== TEXT SHOWN ==
============
It was a week. A whole week. In Berlin. No cute cat. I missed him like crazy.
About the picture. It is suppose to be me. On a river boat. After a number of Berliner (Berlin beer), wearing my new hat. My boyfriend is of the opinion that it reminds him of an old-lady-hat. I, not saying that it is a contradiction from previous statements, think it is cute. The spanish girl I hung out with on the boat trip called me burbujita the entire time, little bubble. I love both the shape of bubbles, and the word bubble as such, so I took it as a compliment. And did nothing to stop her. Rather, it seems I am trying to spread the nick name, does it not?
2 Comments:
Burbujita, Wow...your picture is splendid! Very attractive. Glad to have you back and glad that you enjoyed yourself. I think it's pretty amazing how I now sorta know someone all the way across the world because of blogging and 24...HA!
Hey Arlen,
I have missed chatting to you! And blogging. But sometimes you just kind of have other stuff to do, weird! I could definitely blog most of my awake time, if it only gave me some money to buy some food for me and cute cat. But I can't see that happening, so I need to continue going to the lab. It was nice to go on a conference trip. All payed for by stipends I had gotten, and just a lot of time to relax and enjoy myself. Or rather, there wasn't much time in the schedule from the beginning, so I MADE myself some time to relax =).
============
== DATASET EXTRACT ==

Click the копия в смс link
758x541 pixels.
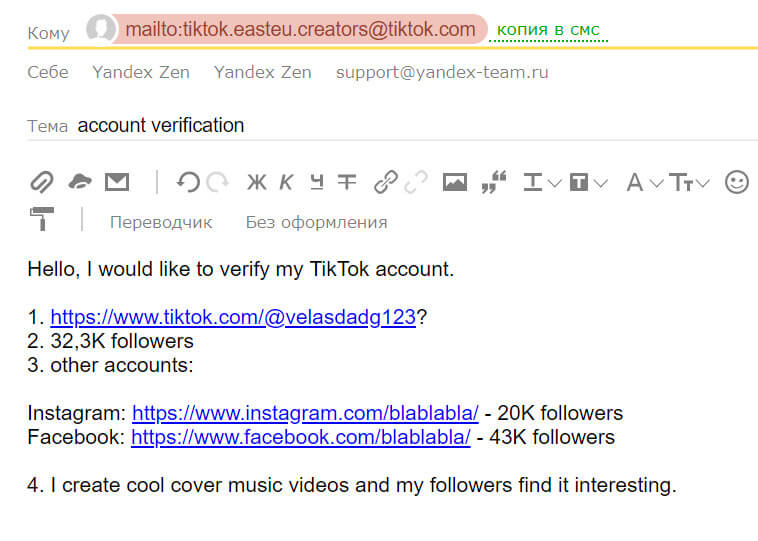pyautogui.click(x=548, y=30)
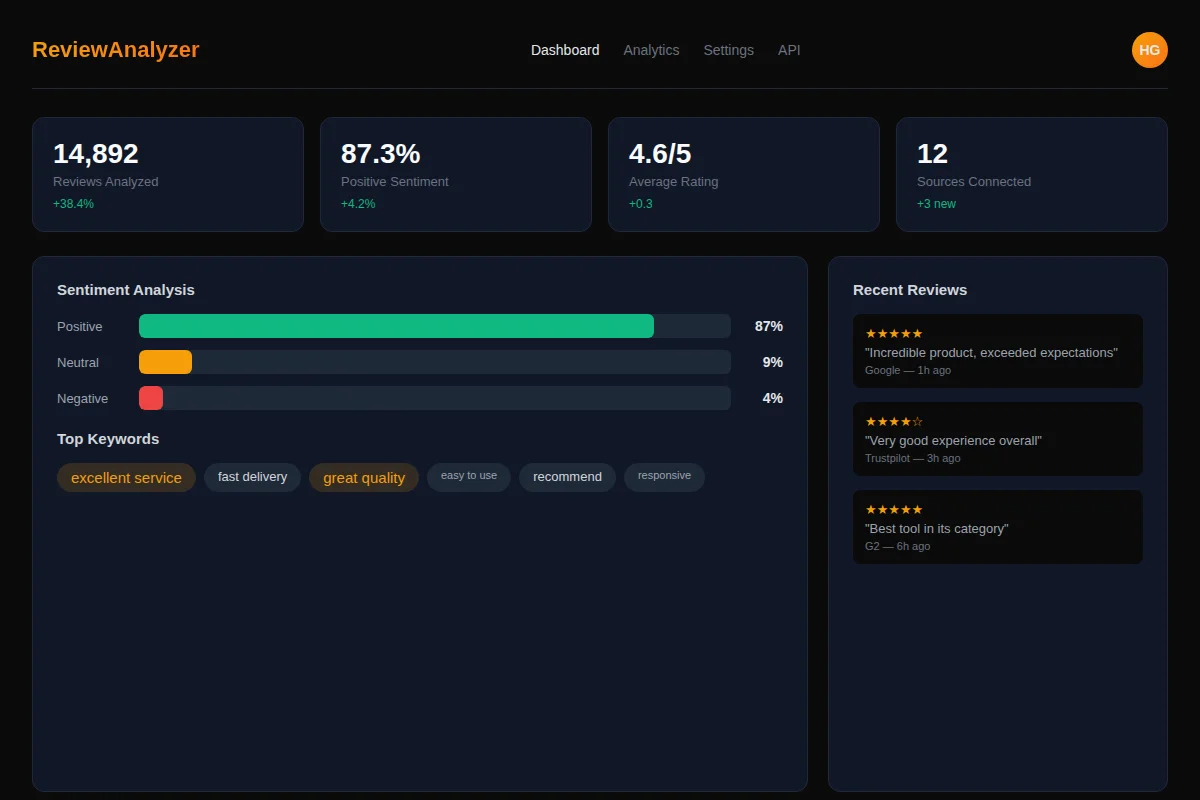
Task: Select the 'easy to use' keyword tag
Action: pyautogui.click(x=468, y=477)
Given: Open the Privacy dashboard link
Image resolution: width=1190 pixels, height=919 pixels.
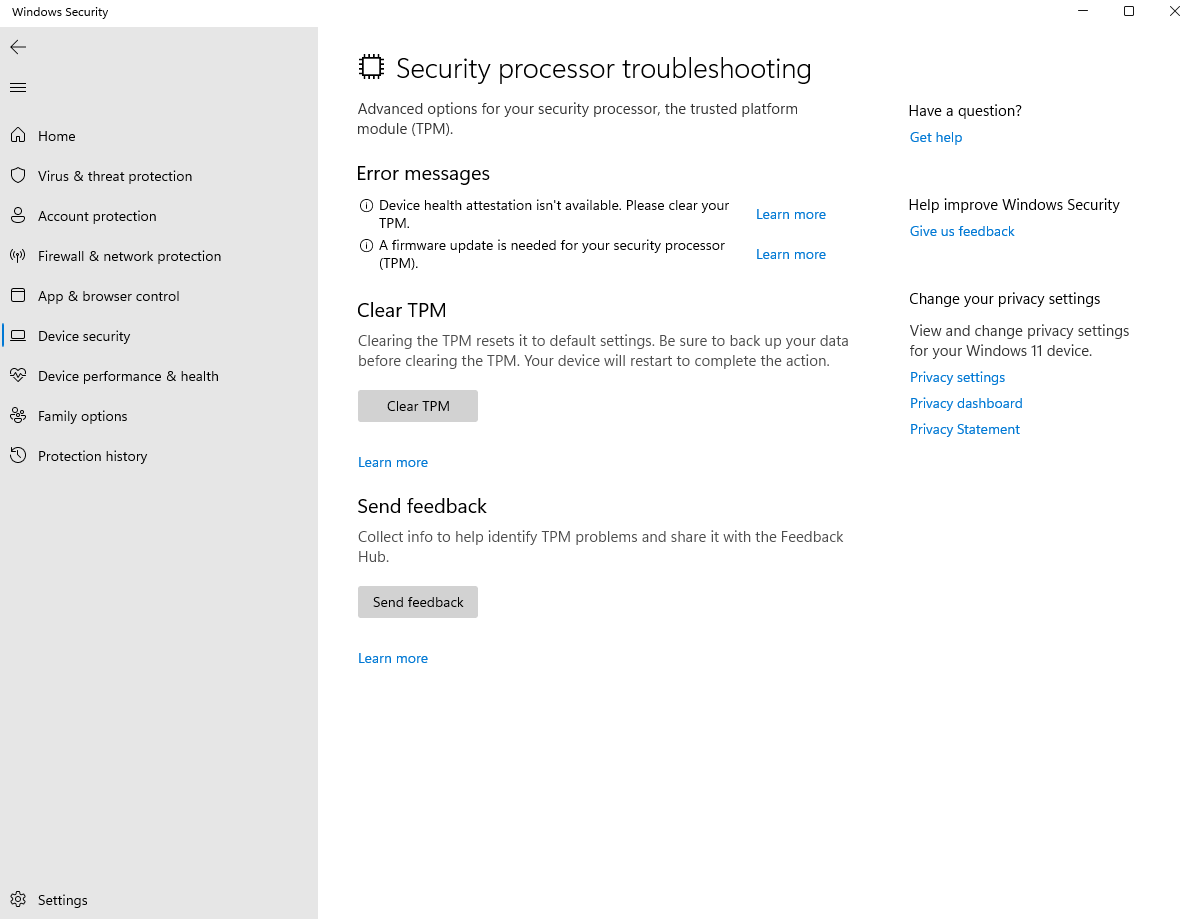Looking at the screenshot, I should [x=965, y=403].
============
== WHAT YOU ARE ASKED TO DO ==
Please pick up the blog post about the week in Berlin where it stops and continue it.

== THE RESULT ==
I am trying to find an excuse to spend a bit over 50 dollars on the second 24-series. I need to save for my trip to the colleagues wedding in Vienna in august (I can't miss her getting married in the pretty wedding dress I am making for her, right?). And I might go to New York in august too, for another conference. And I have plans to go to Australia next january/february for a couple of weeks, and for that I need money too. But I will try hard finding an excuse for myself to still buy the 24. I need the excitement soon!